Multi-PC Cockpit Backup the Easy Way

At work, we back our important data up – in this day and age, we don’t take chances. It either gets done for us by the IT department or we have implemented some usable scheme ourselves. But what about the multi-PC flight simulator cockpit at home? How many hundreds of hours have you spent tweaking and configuring? What about the downloads from or, or that took you so long to find? What about the payware software and all the serial keys etc? Let’s face it, backing up your data is a chore and we have so little free time that the last thing we want to do is to institute complicated backup routines. And anyway, if you are like me, you don’t even understand what all the different options offered by these backup programs even do, and you don’t have the time to find out.
And lets not forget my personal pet hate… not being able to easily inspect whether the backed up (i.e., copied) files are all present and correct, because they are all encrypted into one big file.

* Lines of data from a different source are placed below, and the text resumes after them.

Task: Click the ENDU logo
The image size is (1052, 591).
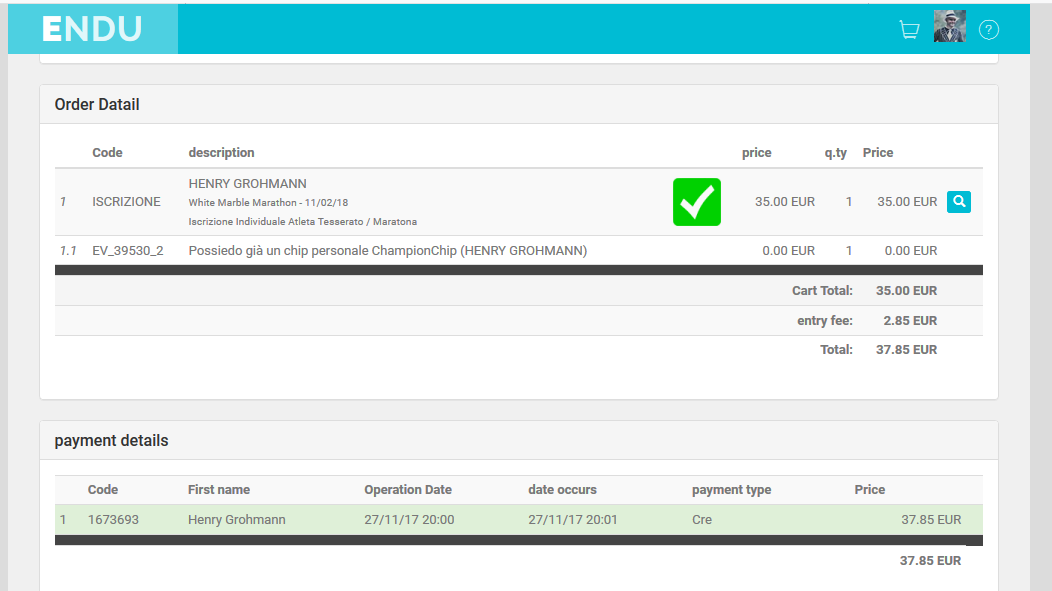Action: coord(92,29)
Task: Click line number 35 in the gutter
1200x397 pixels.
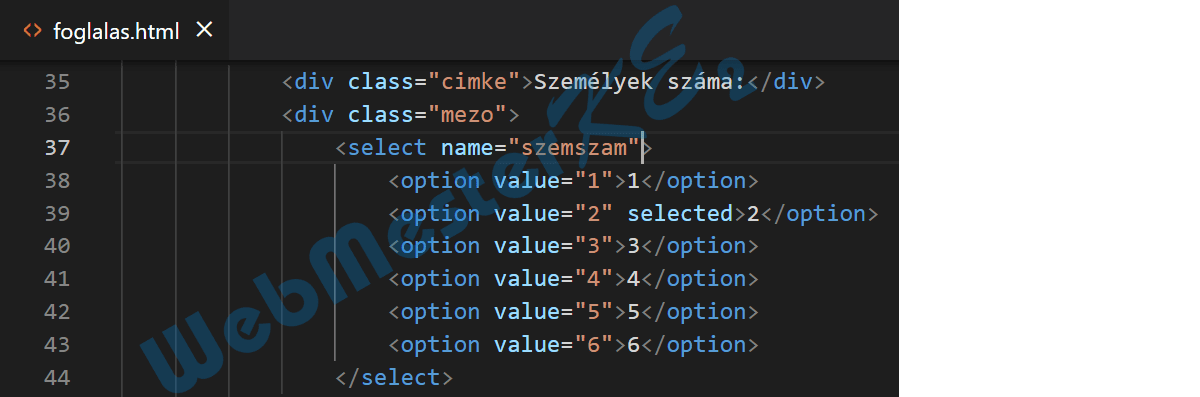Action: click(57, 82)
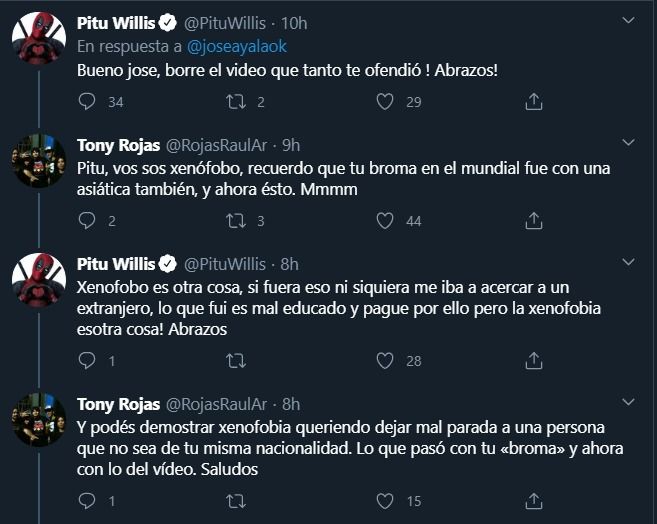Like the tweet with 28 likes
Screen dimensions: 657x524
[x=385, y=360]

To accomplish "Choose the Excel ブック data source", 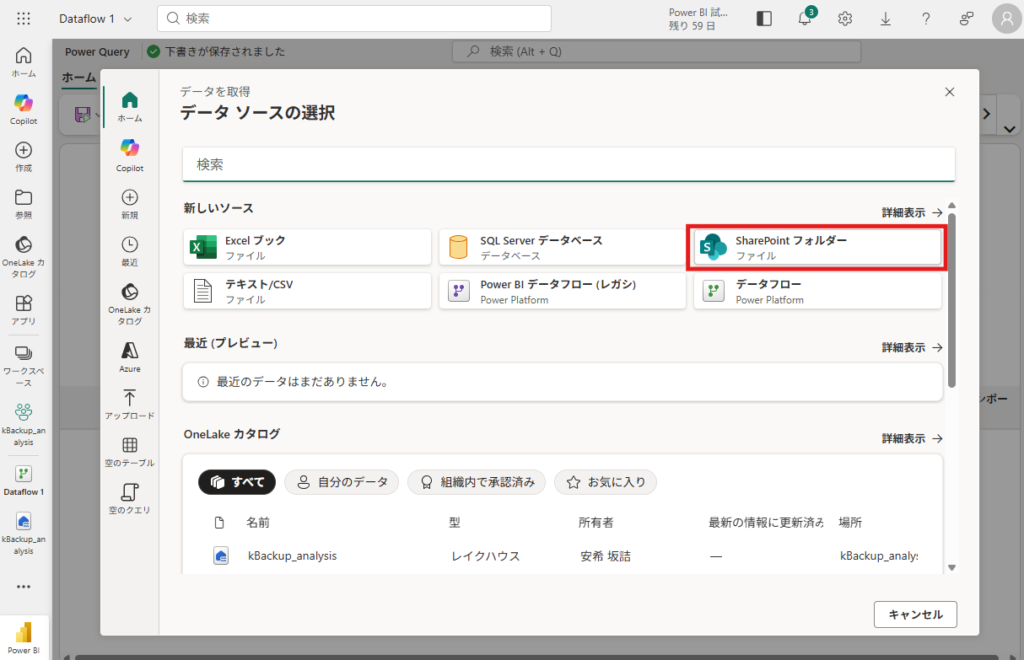I will (307, 248).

Here’s a radical approach… <deep breath> … lets do something different… let’s make it un-sophisticated…

How would you like to have one simple piece of software running in the background, taking none of the simulators’ precious processing resources, which simply copies all your flight simulation sceneries and aircraft and config files that have changed in the past week (or month or day – it’s up to you)  over a complete un-encrypted copy of all your data residing on a NAS?

Huh… ???

What’s a NAS?

A NAS is a fancy acronym for Network Attached Storage and is simply a dedicated little computer which holds a bunch of your old slow hard drives which are perfectly good but are too slow for flight simulation data access (Click here for more info if you want to know all the painful technical details).

Picture of a NAS
A Network Attached Storage device consisting of Hard Drive bays and a built-in little dedicated computer.

Some NAS units provide their own built-in backup software but those programs are notoriously user un-friendly. I use a little program called Second Copy. It’s simple, easy to set up, inexpensive and offers just enough sophistication to do the job. (No disclaimer needed… I don’t get any kick-back from them!)

It works like this…

You connect the ethernet port of the NAS to your network-switch that links up all the cockpit PC’s. You run the built in setup program on the NAS and in no time you will be able to browse to the storage folders of the NAS from all your flight simulator cockpit PCs. Now you install second copy onto one of the PC’s on the simulator network and create a few profiles of what the software must copy and when. From then on, just now and again check the error log in Second Copy for problems and forget about it.


It’s not foolproof, Mr burglar might steal the NAS as well as the PC’s, or an electrical storm could take out every electronic device in the house, but it’s sure better than “I’ll do a backup tomorrow”… when tomorrow never comes.